Read & Study the Bible Online - Bible Portal

“Again, the kingdom of heaven is like treasure hidden in a field, which a man found and hid; and for joy over it he goes andsells all that he has andbuys that field.” (Matthew 13:44)

If you’ve ever viewed “Antiques Roadshow,” “American Pickers,” and other television series of this ilk, you’ve watched ordinary people discover that commonplace items in their household are worth wads of money.

A vase holding rusty yard tools turns out to be a rare piece of ceramic art worth $50,000. A yard-sale find is identified as a collectible toy worth 25 times what the owners paid for it. Or, my personal favorite, an original signed copy of the Declaration of Independence is unveiled behind a worthless framed print. 

Now why can’t my husband and I uncover great stuff like that in our attic or at garage sales?!?

When the value is revealed, the owners gasp with unbelief—all while I’m yelling at them from the couch, “Sell it!” Much of the time, they’re not listening to me. Instead, the folks modestly say they’ll keep their prized object in the family for sentimental reasons. 

A 19th-century yarn-winder that belonged to my husband’s great-great grandmother, Salina: he found it in his grandmother’s barn attic, covered with an inch of dust. It’s not immensely valuable, but it’s a neat curiosity from bygone days.

I get it. We keep lots of ordinary old items in our house because they belonged to a great-great-grandma or were gifted to us by a beloved friend. Some things have importance only because of their significance to the original owner or gift-giver.

Jesus explained the value of His kingdom in parables, likening it to a buried treasure in a field and to a remarkable pearl (Matthew 13:44-46). In both instances, the ones who found these treasures reacted in the same way—they went immediately to sell everything they had in order to claim these items as their own. 

These were not transactions for profit. The treasure-finder and pearl merchant had no intentions of “flipping” their purchases. Instead, they recognized the significance of what was before them, worthy of discarding everything else they owned to make the exchange. They wanted to keep these treasures.

Do you have the same view of God’s kingdom? And what would it mean to own something that priceless? 

The tendency in our wealthy country is to place more value on the things we have, or wish to have, than on serving God. We spend more money, time, and effort on gathering stuff in barns than on making sacrifices of obedience to God. We trade our role in God’s kingdom for the rubbish of this world. 

What if, instead, we viewed His kingdom as a hidden treasure or pearl of great price? As something that has significance to us because of the “original owner” and because it was gifted to us? What would we be willing to sacrifice for it? Could you or I give up everything we own to claim it?

Another “treasure” from at least a century ago…it belonged to my great-grandmother Ida: I found it in my grandfather’s storage shed, blackened with dirt and rust. My dad sand-blasted it, and I make heart-shaped cornbread with it!

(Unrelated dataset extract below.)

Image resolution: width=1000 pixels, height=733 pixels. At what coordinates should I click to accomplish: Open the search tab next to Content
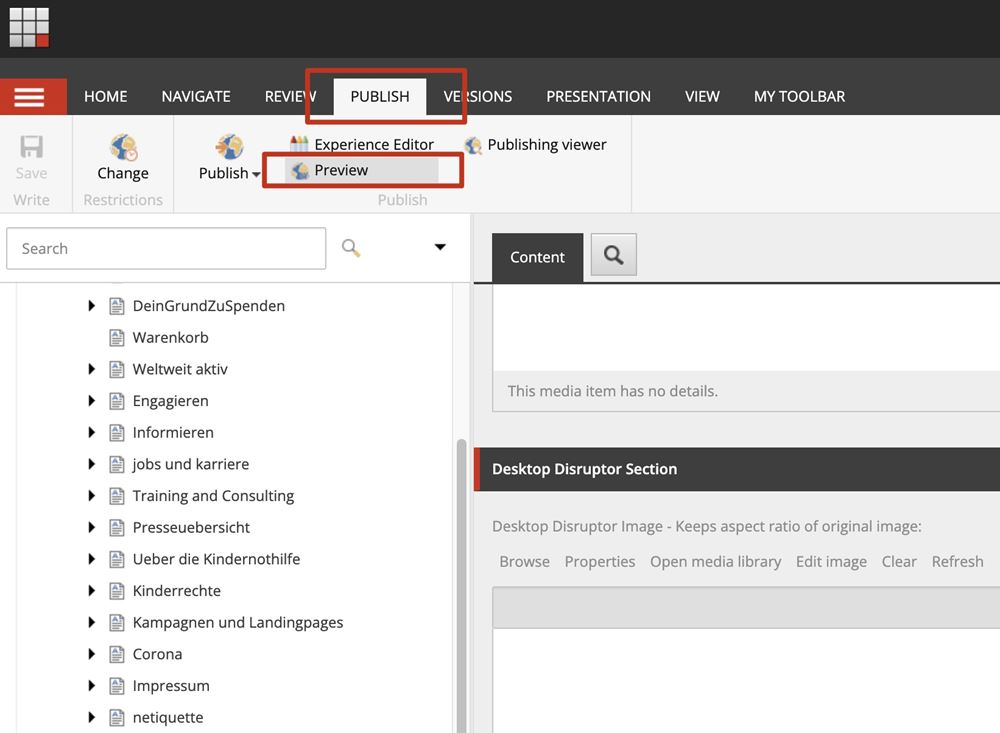pyautogui.click(x=613, y=256)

That was Jesus’ admonition to the rich young ruler who had great possessions. When the young man asked what he needed to do in order to have eternal life, Jesus answered him with the commandment to sell all that he had and give the proceeds to the poor. The beneficiaries in His directive were not only the poor but also the young man himself—to unfetter him from the entanglements of worldly wealth and its grip on him.

If you find yourself dreaming of a new wardrobe or car or fancy dinner, I’m in the same boat with you. I enjoy shopping, especially for food (it’s fun to keep the pantry well stocked when you’re married to a foodie, and I keep to-buy lists going all week). 

But if you’re addicted to shopping for your next purchase or anxious to get noticed on TikTok, you need to think again. Isn’t God’s work more important? Isn’t worshipping Him our goal, not stuff or fame?

Our pastor Andy recently preached on this subject…here’s his list of things to give up if we want to be “authentic” Christians:

  • Self-righteousness—pride in our own goodness
  • Our favorite sins—things that keep us from embracing His goodness
  • Love for comfort and ease—idolatry of a life without suffering
  • Favor with the world—desire for approval from others

If Christ has found you, then you have found a great treasure beyond all measure. His love, grace, mercy, and kingdom work are far superior to anything we have ever desired or experienced on earth. His sacrifice on the cross deserves our reckless abandonment of petty things in return for His gift of eternal life.

As He admonished us in His Sermon on the Mount, we should pursue the eternal prizes awaiting us in heaven: “For where your treasure is, there your heart will be also.” (Matthew 6:21). 

Jesus is the real treasure in our hearts. Let’s keep seeking His kingdom together, to uncover the hidden riches found in His love. Start digging! 

Lord Jesus, take it all—my desire for material things, my wish for approval, my grasp on power or control, my craving for comfort—and remind me of the privilege of following You. Help me to release my grip on the things of this earth and lighten their burdens. You, Jesus, are my true treasure. Shine the light of Your countenance upon me, to share Your joy and peace with me. In Your rich and precious name, Amen.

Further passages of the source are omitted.